本发明提供了一种用于处理用于存储至少非结构化数据的数据储存库(104)中的多个数据集(105;106;108;110‑113;DB1;DB2)的方法,该方法包括:‑提供(302)代理的集合(150‑168),每个代理可操作以触发数据集中的一个或多个数据集的处理,上述代理中的每个代理的执行在向上述代理指派的一个或多个条件满足的情况下自动触发,这些条件中的至少一个条件涉及其处理能够由上述代理来触发的数据集的存在、结构、内容和/或注释;‑执行(304)代理中的第一代理;‑由第一代理来更新(306)第一数据集的注释(115);以及‑执行(308)代理中的第二代理,上述执行由满足第二代理的条件的第一数据集的已更新注释来触发,从而触发第一数据集的注释的进一步更新。

Description

处理大型数据储存库中的数据集
技术领域
本公开涉及处理大型数据储存库中的数据的领域。
背景技术
在信息管理程序(如数据仓库、主数据管理(MDM)或大型数据分析程序)中使用数据之前,需要很多步骤以将来自多个内部和外部源的原始数据按照能够由端用户以有意义的方式来消耗的格式集成到统一的数据储存库中。首先,需要识别包含特定任务所需要的全部信息的数据源。因此,用户需要知道可用数据集的语义内容,例如通过手动检查或者通过在可用数据集上手动触发语义数据剖析工具的执行。用户可以开始数据剖析工程并且合并他认为相关的源。然而,上述步骤已经需要用户知道应当分析哪些源。可能丢弃有趣的数据源。另外,用户必须花费时间和精力来习惯可用的数据集和工具,因为他或她需要知道哪种分析工具需要哪种数据格式。
数据整合也可能由于以下事实而进一步变得复杂:一些数据集可以包括不应当被呈现给端用户或者端用户的一些组的机密信息。确保并且增加可用数据集的数据质量可能也是问题:数据可以冗余地存储在原始数据集中,可以包括关于一些数据记录的不一致的信息,或者可以用不同的数据格式和标准来呈现。
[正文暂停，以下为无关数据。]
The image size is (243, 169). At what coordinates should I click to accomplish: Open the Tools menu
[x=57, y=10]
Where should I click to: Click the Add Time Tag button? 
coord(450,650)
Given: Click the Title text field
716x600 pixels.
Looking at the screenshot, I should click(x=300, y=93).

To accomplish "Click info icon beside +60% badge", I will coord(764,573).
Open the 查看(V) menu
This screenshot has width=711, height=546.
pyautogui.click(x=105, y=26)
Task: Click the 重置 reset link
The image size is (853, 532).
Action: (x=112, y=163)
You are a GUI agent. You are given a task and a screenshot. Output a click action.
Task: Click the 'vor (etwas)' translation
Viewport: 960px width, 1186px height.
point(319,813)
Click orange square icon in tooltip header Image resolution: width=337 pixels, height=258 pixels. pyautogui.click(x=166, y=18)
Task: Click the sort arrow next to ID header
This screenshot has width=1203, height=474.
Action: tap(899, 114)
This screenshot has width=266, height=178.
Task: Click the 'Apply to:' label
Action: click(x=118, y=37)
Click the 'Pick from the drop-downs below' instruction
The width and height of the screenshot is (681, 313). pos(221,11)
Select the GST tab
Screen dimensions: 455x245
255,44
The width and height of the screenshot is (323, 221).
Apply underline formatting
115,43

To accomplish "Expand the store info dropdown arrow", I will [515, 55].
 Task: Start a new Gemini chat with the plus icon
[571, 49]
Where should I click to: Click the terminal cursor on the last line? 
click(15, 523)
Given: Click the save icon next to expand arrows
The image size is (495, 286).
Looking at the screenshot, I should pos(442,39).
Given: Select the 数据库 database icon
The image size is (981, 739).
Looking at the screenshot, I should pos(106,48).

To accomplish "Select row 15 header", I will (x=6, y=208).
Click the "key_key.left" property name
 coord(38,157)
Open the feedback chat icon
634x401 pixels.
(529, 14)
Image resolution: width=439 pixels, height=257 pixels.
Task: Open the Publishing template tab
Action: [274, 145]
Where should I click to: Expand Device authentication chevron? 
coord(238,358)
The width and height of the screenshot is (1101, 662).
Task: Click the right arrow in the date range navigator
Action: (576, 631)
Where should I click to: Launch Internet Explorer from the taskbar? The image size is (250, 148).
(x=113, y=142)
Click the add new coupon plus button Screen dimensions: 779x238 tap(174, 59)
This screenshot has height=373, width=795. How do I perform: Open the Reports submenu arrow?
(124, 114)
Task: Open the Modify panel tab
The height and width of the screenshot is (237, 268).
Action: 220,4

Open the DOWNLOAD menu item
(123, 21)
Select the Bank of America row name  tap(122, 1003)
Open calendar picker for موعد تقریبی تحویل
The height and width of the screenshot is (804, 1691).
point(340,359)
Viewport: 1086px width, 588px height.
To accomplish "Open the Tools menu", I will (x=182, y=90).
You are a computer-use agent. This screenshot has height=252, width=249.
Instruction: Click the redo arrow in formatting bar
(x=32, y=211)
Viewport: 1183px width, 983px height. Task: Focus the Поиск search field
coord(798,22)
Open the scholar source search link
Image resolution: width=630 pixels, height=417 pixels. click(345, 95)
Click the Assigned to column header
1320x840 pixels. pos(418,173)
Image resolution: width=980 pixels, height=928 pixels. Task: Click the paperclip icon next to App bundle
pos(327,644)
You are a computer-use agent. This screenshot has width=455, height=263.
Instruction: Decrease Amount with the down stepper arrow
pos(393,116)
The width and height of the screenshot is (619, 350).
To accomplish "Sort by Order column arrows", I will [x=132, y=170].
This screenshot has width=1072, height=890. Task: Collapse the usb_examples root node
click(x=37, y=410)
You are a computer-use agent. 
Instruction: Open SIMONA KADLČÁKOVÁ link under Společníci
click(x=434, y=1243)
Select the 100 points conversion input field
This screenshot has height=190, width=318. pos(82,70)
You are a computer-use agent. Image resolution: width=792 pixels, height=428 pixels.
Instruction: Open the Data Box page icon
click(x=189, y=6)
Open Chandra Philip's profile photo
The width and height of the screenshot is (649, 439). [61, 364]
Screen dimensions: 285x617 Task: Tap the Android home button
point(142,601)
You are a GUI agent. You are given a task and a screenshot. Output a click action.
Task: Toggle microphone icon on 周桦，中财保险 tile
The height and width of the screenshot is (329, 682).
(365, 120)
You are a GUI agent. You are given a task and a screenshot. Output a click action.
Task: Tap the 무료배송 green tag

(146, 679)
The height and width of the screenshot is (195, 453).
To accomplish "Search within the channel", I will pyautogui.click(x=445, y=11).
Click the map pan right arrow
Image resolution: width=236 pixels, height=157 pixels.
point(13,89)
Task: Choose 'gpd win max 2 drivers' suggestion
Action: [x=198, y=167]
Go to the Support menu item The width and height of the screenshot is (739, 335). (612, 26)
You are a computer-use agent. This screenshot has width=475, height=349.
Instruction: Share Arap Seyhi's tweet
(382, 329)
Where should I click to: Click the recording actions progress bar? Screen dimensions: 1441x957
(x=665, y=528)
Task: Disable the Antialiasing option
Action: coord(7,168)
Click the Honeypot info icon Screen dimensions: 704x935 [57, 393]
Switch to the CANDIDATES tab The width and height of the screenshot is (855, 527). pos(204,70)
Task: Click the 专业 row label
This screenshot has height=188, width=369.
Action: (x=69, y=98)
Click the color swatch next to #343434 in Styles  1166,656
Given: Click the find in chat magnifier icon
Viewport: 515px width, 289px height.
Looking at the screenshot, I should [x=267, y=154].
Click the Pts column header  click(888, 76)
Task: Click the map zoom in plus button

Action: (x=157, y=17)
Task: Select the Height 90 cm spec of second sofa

在现有技术中,存在多个产品和方法,它们可以满足以上要求中的一些要求,但是上述工具依赖于用户的手动控制和配置,或者依赖于预定义的和固定的工作流方案。用户或工作流方案必须明确地规定这些工具中的哪个工具必须在哪个时刻应用于这些数据集中的哪个数据集以便解决特定问题。手动数据预处理和剖析方法可以仅在要整合的数据的量很少并且具有相对低的复杂性的情况下使用。预定义的基于工作流的数据处理方法需要处理固定的数据集序列,从而上述数据集的语法和内容事先已知。这样的数据通常称为结构化数据,这二者均结合基于工作流的数据处理等。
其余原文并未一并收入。